Several months ago, I was down at Leng Kee to look the Honda Stream and Toyota Wish. Having heard so many horror stories about parallel importers, I prefer to deal with the authorized agents. At that time, Borneo Motors had just started to bring in the Toyota Wish. Kah Motors had been selling the Honda Stream for a while. It was a good time to start researching the two car models.
The Honda Stream, I felt was a little pricey then. With Borneo Motors introducing the Wish, I imagine there would be some pressure on Kah Motors to bring down the Stream’s price. It turned out not to have any impact. But fortunately with declining COE prices (and what more with the recent crash of COE prices), things are beginning to look better now.
Many years ago when I was in the market for a new car, I was looking at the Mitsubishi Colt Plus and Honda Jazz. I wanted a hatchback car for more flexible boot space configuration. Alas, I ended up with a Toyota Altis, because both the Colt Plus and Jazz were not terribly good value (in my opinion), and shockingly the Toyota Altis turned out to be pretty good specs, good price, and all-around good value for money. (I say “shockingly” because I never had very good impression of Toyota’s Corolla line.) At that time, the Stream was ugly, and there was no Wish (from Borneo Motors).
So anyway, now my interest is roused again with the Stream and Wish. They are both quite comparable compact MPVs. Both are 3-row, 7 seater, 1.8L engine, and very similar size. Here’s my quick run down of their more “objective” features:
- The Stream has a better engine. The Stream’s engine does 103kW at 6300rpm and 174Nm at 4300rpm, while the Wish’s does 97kW at 6000rpm and 170Nm at 4200rpm. The Stream’s engine is supposed to be more hi-tech.
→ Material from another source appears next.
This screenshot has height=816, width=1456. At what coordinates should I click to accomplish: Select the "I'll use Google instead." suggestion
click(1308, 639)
- The Stream has better automatic transmission. The Stream gets a 5-speed automatic transmission, while the Wish has a 4-speed automatic transmission. At highway speeds of 100km/h, the Stream’s engine runs at 400rpm slower than the Wish’s. Usually, lesser RPM means more fuel economy.
- The Stream’s third row is more spacious. The Stream’s internal width in the third row is 990mm, while the Wish’s is 800mm. Passenger’s feet in the third row cannot rest flat on the floor in the Wish, which makes the traveling experience more uncomfortable. Access to the third row is easier on the Stream with the lever to fold away the second row seats on the seat shoulder.
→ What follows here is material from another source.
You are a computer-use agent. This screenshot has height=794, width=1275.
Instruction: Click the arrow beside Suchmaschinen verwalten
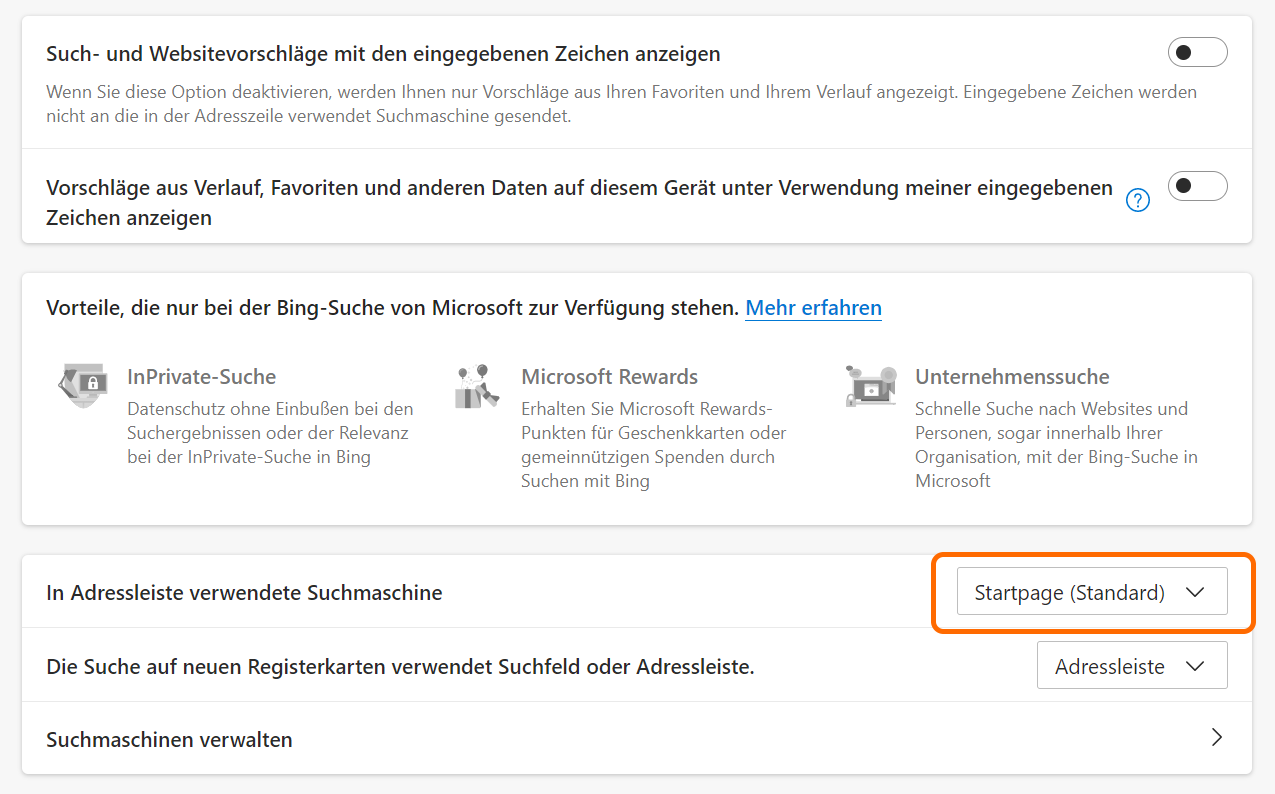1217,738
- The Stream has better brakes. They both have ventilated disc brakes in the front. But while the Stream has disc brakes for the back, the Wish only sports drum brakes at the back. Most of the braking force is provided by the front, so the difference may not be terribly significant. But for the best safety, disc brakes all around is definitely better. They look nicer too.
- The Stream is more fuel efficient. The stated 10-15 mode fuel consumption for the Stream is 14.8km/l, and 14.4km/l for the Wish. Fuel efficiency depends on many other factors too, and overall tends to be a very illusive number to reliably pin down in real world driving conditions, so I’m not sure how much to believe these numbers as being objective.
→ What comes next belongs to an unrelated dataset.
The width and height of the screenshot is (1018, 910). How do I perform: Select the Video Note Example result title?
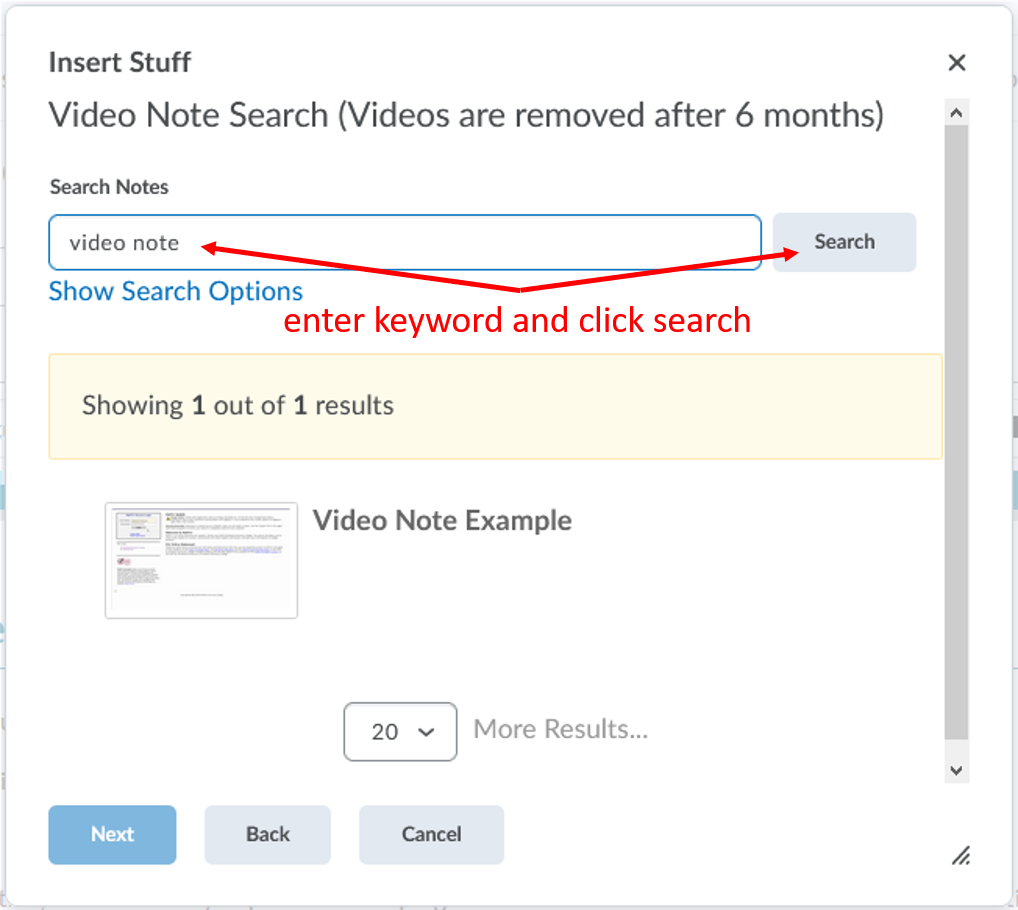click(442, 520)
- The Wish costs less upfront to buy. The basic price already has “everything” thrown in (or can be bargained for): fog lights, full body kit, scuff plates, etc.
- The in-house finance package for Wish has a lower interest rate. The package from Borneo Motors has a 1.99% interest rate, whereas it is 2.2% from Kah Motors. The difference is not very significant ($21 per $10K loan per year), and it may not matter anyway if you don’t take the loan.
- The Wish has cheaper servicing cost. For servicing packages from 1K to 80K, the overall servicing cost for the Wish from Borneo Motors is $2737, while Stream from Kah Motors is $2893. I couldn’t find the 1K servicing cost for Wish, so I assume it to be the same as 10K (it ought to be less). Of course, one could go to 3rd party workshop, but during warranty period I will probably want to go to the authorized agent.
In a nutshell, the Wish is cheaper to own, but the Stream has superior specifications (but not necessary in add-ons/accessories).
Then, the more “subjective” features (which of course everyone may have a different view because it’s all about personal preferences):
- Looks: The Stream body definitely looks better than the Wish. In particular, I dislike the Wish’s back view. But I prefer the Wish’s headlight assembly.
- I prefer the Wish’s centre console. It looks more “advanced” than the Stream’s.
- But I like the Stream’s driver’s instruments better.
- Anecdotal feedback from owners seem to show that the Wish is more fuel efficient.
The most subjective thing is that I just prefer Hondas over Toyotas. Not that there is really anything really wrong with Toyotas. Buying cars is not all about logic. (Sometimes maybe even hardly at all!)